**Exercise goal**
Reproduce, word for word, every line starting at the line that contains "Task: Click the Applanix" and ending with the final line of the entries.

**Supplied records**
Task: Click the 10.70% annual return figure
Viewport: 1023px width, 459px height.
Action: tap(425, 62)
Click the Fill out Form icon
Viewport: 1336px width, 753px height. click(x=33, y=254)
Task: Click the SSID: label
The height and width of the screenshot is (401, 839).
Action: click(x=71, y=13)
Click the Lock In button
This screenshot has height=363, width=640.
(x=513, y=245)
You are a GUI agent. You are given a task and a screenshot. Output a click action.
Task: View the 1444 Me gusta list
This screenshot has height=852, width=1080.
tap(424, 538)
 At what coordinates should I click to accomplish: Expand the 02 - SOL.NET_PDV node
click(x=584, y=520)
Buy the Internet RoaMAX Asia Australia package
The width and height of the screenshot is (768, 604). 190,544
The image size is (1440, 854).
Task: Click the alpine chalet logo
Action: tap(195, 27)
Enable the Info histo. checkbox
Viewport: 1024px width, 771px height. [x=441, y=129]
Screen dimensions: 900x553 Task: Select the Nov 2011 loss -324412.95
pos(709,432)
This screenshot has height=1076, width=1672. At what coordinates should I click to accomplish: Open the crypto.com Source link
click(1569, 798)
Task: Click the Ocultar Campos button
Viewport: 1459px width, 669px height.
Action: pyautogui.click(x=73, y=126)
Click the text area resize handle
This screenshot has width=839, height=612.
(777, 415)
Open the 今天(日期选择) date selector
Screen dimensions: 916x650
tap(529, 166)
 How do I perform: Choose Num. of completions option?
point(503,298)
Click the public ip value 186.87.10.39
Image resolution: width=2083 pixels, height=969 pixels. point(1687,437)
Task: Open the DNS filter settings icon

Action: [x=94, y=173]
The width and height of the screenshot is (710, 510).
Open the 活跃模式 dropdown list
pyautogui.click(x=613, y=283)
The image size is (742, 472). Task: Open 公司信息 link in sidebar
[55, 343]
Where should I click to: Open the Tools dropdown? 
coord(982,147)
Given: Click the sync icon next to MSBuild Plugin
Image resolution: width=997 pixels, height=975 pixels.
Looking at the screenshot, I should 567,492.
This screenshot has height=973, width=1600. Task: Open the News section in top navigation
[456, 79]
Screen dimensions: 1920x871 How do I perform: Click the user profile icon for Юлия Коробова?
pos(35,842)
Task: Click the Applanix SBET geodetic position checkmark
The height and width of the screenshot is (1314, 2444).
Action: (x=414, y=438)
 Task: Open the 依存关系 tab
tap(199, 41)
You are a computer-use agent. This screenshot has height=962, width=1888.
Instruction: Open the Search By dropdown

**Response**
Task: Click the Applanix SBET geodetic position checkmark
The height and width of the screenshot is (1314, 2444).
Action: (x=414, y=438)
 Task: Open the 依存关系 tab
tap(199, 41)
You are a computer-use agent. This screenshot has height=962, width=1888.
Instruction: Open the Search By dropdown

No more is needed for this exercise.